I'll be as straight forward as I possibly can in this to avoid any weird misunderstanding that blabbering can lead to. My boyfriend has really been trying to get me to come out to my mother - but it's for good reason. We've been together in completely secrecy for almost two years now (secrecy including a few of our mutual friends knowing) and our relationship is starting to get pretty serious. He's openly gay, I on the other hand am not. He's concerned that if something was to happen my mother would raise the question herself, or if even worse she walked in on something and knew and flipped out before I could come up with the courage to tell her myself. I'm kinda stuck in a rut here. Even if I was to come out to her I'd be afraid of her reaction and I wouldn't know how to do it.
What's your mom like? Is she generally an accepting/understanding person? Are you close? Do you (or did you prior to this relationship) have a pretty open relationship? From stories I've heard/read, often times mothers have a sense about these things.
It might be stressful for your boyfriend to be hidden around people who might know your mom (if he has to) since he made the choice to be open already. It might feel like regressing or something? I wouldn't really know though. Good luck
Honestly she's not that accepting. She flipped out when she found out my boyfriend (who she thinks is just my friend/study lab partner) is open about his sexuality. As for our relationship we're not super close but we've been pretty close in the past. It only kinda changed when I decided to go to a public school for high school instead of her homeschooling me.
Truthfully, not really. I have the fear it'll destroy our relationship eventually. Yet, I feel like it'd take some of the stress off me and my boyfriend which I know is what he wants.
I know for a fact it's stressful for him to keep this all a secret. He's one of those kinds of people who want to prove everyone wrong. Especially since our school is extremely...homophobic you'd say. They all believe that there's no love in gay relationships. He's determined to prove them wrong, I am too, I'm just terrified of reactions.
Okay, well what you need to remember is that you should come out only when you're truly ready, not because your boyfriend really wants you to. He may mean well, but if you're not ready to tell your mother, then don't. One of the worst things you can do is come out before you're ready. If he really cares about you, then he won't keep pressuring you to come out to anyone before you're ready. If you really do want to come out to your mom, then you should. But only because you want to. If not, then don't rush it.
I under stand why your boyfriend wants you to come out but alex is right its up to you. If you feel like the time is right then tell her. If not then keep waiting for the right time. Just remember what ever you do that things will get better in time.

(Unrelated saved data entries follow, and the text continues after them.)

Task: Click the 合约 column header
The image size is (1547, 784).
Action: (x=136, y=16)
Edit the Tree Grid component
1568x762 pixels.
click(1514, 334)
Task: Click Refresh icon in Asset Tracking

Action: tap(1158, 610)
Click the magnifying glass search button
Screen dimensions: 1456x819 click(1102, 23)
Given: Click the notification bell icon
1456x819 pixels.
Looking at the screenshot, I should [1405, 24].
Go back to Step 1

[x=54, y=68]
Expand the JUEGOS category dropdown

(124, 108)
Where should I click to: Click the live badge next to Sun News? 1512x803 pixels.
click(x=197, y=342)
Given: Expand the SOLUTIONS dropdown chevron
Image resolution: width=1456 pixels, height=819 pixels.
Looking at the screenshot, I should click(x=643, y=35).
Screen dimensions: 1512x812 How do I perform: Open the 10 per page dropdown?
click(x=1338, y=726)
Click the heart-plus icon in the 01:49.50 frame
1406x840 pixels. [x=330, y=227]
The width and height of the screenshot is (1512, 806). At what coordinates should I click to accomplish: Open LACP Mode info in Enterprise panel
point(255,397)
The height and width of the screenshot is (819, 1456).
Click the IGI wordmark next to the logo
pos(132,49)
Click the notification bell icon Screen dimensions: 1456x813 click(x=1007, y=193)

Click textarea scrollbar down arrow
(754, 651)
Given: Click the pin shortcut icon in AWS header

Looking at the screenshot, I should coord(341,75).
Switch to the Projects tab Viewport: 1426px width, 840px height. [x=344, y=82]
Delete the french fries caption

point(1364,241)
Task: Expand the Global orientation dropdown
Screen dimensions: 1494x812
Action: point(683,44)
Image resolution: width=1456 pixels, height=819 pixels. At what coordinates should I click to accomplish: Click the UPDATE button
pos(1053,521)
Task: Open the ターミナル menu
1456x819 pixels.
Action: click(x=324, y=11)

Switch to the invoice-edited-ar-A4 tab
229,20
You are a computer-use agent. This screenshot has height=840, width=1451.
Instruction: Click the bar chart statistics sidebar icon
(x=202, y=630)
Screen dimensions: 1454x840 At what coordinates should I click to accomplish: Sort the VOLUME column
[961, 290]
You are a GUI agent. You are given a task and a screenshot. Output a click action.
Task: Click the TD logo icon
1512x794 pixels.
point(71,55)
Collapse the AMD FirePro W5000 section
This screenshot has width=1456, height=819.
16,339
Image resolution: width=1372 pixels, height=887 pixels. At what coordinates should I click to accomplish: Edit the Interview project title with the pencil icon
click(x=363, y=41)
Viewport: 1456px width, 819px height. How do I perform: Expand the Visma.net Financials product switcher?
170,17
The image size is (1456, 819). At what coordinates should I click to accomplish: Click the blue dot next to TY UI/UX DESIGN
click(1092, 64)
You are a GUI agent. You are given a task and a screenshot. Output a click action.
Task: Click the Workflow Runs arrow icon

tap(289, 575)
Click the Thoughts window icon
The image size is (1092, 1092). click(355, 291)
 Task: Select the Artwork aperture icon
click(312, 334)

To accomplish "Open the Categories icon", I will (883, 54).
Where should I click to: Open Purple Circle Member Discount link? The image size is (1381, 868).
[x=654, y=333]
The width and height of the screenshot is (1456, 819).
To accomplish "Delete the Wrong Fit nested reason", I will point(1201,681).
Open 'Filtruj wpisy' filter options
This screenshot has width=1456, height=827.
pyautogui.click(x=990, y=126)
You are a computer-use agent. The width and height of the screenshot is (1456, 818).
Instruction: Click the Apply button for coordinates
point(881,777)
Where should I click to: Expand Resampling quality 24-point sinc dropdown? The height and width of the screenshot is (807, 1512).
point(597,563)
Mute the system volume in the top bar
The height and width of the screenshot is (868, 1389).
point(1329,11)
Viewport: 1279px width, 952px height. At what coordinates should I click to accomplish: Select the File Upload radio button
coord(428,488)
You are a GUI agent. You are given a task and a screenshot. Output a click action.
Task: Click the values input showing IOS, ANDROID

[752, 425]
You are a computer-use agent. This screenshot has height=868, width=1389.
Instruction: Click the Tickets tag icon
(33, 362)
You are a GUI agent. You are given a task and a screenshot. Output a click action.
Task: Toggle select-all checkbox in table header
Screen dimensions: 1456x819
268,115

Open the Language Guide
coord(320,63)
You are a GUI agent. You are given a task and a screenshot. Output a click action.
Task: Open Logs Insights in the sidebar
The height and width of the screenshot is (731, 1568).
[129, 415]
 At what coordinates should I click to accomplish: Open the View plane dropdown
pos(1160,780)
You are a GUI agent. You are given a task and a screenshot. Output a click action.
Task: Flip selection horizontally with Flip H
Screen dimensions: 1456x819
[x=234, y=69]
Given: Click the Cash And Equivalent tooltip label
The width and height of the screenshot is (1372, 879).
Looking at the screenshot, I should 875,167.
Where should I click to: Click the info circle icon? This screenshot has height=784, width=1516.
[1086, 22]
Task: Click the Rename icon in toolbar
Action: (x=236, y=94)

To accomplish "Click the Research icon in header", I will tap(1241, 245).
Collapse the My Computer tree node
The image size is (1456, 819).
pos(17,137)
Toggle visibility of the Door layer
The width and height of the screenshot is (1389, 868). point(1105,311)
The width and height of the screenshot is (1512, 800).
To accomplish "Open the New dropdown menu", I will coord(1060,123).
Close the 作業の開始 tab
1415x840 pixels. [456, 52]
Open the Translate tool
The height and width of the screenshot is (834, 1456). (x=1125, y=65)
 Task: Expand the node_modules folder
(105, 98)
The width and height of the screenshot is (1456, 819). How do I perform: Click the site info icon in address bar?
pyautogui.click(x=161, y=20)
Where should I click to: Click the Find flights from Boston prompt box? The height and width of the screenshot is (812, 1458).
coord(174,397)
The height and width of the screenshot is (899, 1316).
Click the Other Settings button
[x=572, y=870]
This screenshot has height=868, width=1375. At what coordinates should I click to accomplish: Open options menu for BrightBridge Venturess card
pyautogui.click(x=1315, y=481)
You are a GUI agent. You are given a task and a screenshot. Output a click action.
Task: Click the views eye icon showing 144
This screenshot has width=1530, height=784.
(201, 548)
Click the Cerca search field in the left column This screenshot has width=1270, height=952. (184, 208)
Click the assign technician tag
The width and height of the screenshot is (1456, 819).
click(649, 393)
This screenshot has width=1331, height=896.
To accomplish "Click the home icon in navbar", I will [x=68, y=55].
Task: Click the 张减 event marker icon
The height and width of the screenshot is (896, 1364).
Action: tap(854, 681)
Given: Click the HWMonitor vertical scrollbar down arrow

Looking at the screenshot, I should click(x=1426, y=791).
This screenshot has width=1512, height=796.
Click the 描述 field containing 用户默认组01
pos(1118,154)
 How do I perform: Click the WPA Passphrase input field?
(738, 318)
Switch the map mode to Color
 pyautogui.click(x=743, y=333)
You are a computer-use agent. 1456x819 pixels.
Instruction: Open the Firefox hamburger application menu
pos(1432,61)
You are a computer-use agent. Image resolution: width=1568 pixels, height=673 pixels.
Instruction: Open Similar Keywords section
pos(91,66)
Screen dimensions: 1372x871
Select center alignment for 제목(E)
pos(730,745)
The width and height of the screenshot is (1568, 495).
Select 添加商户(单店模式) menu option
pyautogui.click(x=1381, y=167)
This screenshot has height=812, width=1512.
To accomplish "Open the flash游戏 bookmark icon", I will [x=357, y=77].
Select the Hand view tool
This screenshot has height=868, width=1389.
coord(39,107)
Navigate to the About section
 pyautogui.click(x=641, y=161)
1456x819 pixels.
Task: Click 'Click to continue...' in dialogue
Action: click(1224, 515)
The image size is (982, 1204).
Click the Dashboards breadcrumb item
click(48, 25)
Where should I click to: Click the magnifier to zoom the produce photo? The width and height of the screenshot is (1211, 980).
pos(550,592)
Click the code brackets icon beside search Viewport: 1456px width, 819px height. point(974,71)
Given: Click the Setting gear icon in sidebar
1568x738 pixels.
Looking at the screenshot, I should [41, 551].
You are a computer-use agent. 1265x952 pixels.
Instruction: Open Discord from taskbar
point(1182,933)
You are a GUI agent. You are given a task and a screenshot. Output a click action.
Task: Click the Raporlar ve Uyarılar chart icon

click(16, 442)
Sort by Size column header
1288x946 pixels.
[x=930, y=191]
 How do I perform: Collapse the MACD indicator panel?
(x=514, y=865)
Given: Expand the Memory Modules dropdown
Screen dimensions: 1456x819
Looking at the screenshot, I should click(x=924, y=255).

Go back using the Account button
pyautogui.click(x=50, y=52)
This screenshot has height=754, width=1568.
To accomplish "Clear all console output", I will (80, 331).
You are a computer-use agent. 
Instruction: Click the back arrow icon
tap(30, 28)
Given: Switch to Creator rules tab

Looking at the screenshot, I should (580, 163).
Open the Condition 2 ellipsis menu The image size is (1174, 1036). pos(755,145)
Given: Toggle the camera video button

I don't want to freak you out, but at sixteen, you have to still worry about safety issues regarding coming out to you parents. If you think your mom might possibly kick you out of the house, or send you to "ex-gay" camp, or anything like that, you should definitely not come out to her. You might need to wait until you can support yourself on your own. (Incidentally, every time I give this advice, it makes me sick. I mean I literally feel sick to my stomach. I can't believe I live in a world where some people would throw their own children out into the streets to starve because of who they fall in love with. It's not normally in my nature to advise people to lie, and I really kind of resent having to.) But your boyfriend is lucky that he was able to come out so young. Not everyone can do so safely. Remind him that you are still a minor, and your mother still has significant power over your life. Come out when you feel ready and it is safe to do so.